O projeto de socorro a Estados e Municípios, pleiteado por vários governadores e prefeitos em virtude da pandemia de Covid-19, foi sancionado pelo presidente da República nessa quarta-feira (27/05). A proposição, aprovada com quatro vetos, foi convertida na Lei Complementar (LC) 173/2020, publicada hoje no Diário Oficial da União (DOU). O pacote prevê uma ajuda de R$ 60 bilhões de transferência direta e R$ 65,8 bilhões em suspensão de dívidas aos governos locais neste ano.

Enquanto os valores transferidos serão pagos em quatro parcelas, a suspensão das dívidas valerá até dezembro de 2020 e o saldo devedor será incorporado para pagamento a partir de 2022. Em troca da ajuda de R$ 125,8 bilhões, o salário do funcionalismo público ficará congelado até 2021. A medida irá gerar uma economia de R$ 130,5 bilhões aos cofres públicos (R$ 31,6 bilhões para União, R$ 52,4 bilhões para os Estados e R$ 46,5 bilhões aos Municípios).
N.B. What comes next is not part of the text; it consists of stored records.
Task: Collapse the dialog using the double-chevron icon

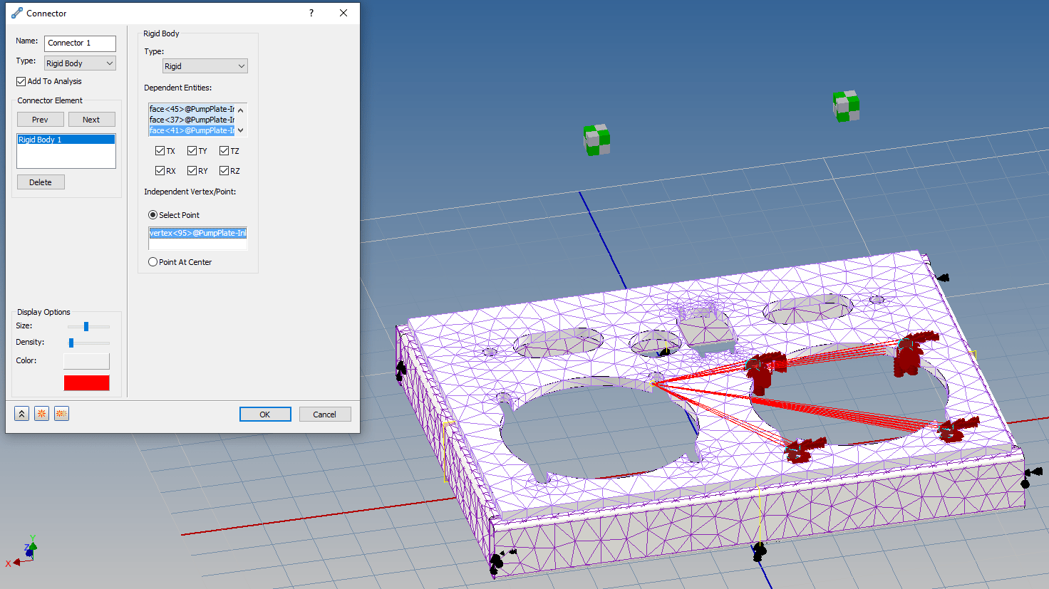Action: pyautogui.click(x=21, y=413)
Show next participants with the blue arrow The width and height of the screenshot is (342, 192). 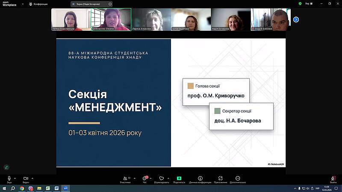pyautogui.click(x=296, y=19)
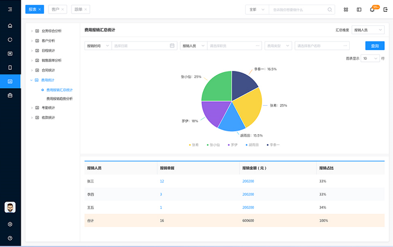Click the layout panel icon in the header
Screen dimensions: 393x247
pos(359,9)
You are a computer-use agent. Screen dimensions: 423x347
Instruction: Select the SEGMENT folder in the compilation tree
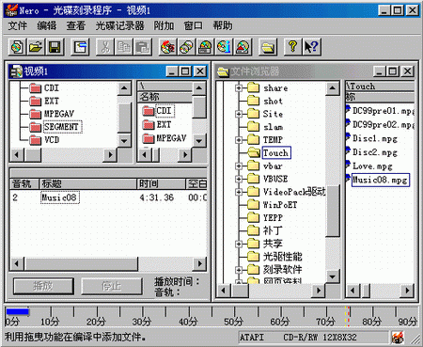(x=61, y=127)
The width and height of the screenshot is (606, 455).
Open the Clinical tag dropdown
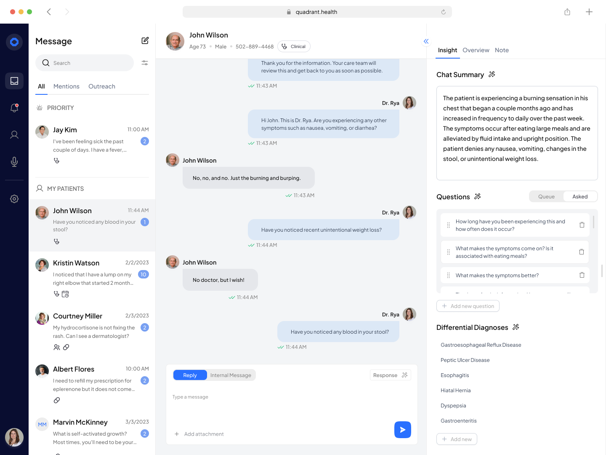pos(294,46)
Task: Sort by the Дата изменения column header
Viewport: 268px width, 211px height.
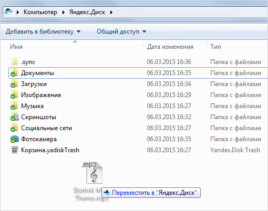Action: click(x=175, y=47)
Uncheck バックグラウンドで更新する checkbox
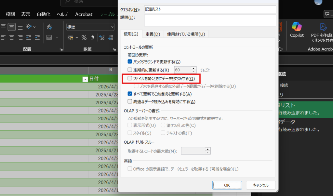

Para receber o dinheiro, os Estados precisam abdicar de ações movidas contra a União em relação às medidas para o enfrentamento à pandemia. Apesar dos pedidos de governadores e prefeitos, o dinheiro não será pago em maio. Segundo o Ministério da Economia, ainda é necessário terminar de adaptar os sistemas de transferência de recursos, pois a metodologia de cálculo do projeto sancionado é diferente da utilizada pelo governo nas questões cotidianas.

Quatro vetos

Como a LC 173/2020 foi parcialmente sancionada pelo presidente, o Congresso deverá analisar os vetos à norma, podendo mantê-los ou derrubá-los. Entre os trechos barrados está a permissão ao reajuste salarial de uma série de servidores federais, estaduais e municipais. “A manutenção do dispositivo retiraria quase dois terços do impacto esperado para a restrição de crescimento da despesa com pessoal, que cairia de R$ 130,5 bilhões para R$ 43 bilhões”, manifestou Bolsonaro.

O presidente também vetou o trecho que impedia a União de executar as garantias e contragarantias de dívidas com instituições financeiras e multilaterais de crédito, caso as renegociações fossem inviabilizadas por culpa do credor. De acordo com o Ministério da Economia, o dispositivo poderia tornar o Brasil inadimplente nos mercados doméstico e internacional, causando riscos de refinanciamento e de judicialização em tribunais estrangeiros.

Outros dois trechos foram barrados: (1) o que adiava para o fim do prazo de refinanciamento o pagamento de parcelas suspensas de dívidas de estados e municípios com a Previdência Social; (2) o que suspendia, até o fim do estado de calamidade pública, o prazo de validade dos concursos públicos federais, estaduais e municipais homologados até 20 de março de 2020. Segundo técnicos do governo, eles violam a Constituição e o Pacto Federativo, respectivamente.

Confira os valores de cada ação do pacote a Estados e Municípios:

R$ 50 bilhões: transferência direta da União a Estados e Municípios para uso livre;
R$ 10 bilhões: transferência direta a Estados e Municípios para uso na saúde e assistencial social;
R$ 35,34 bilhões: suspensão das dívidas com a União;
R$ 13,98 bilhões: suspensão de dívidas com bancos públicos (Caixa e BNDES);
R$ 10,73 bilhões: suspensão de dívidas com organismos internacionais;
R$ 5,6 bilhões: suspensão de pagamento de dívidas previdenciárias por parte dos municípios.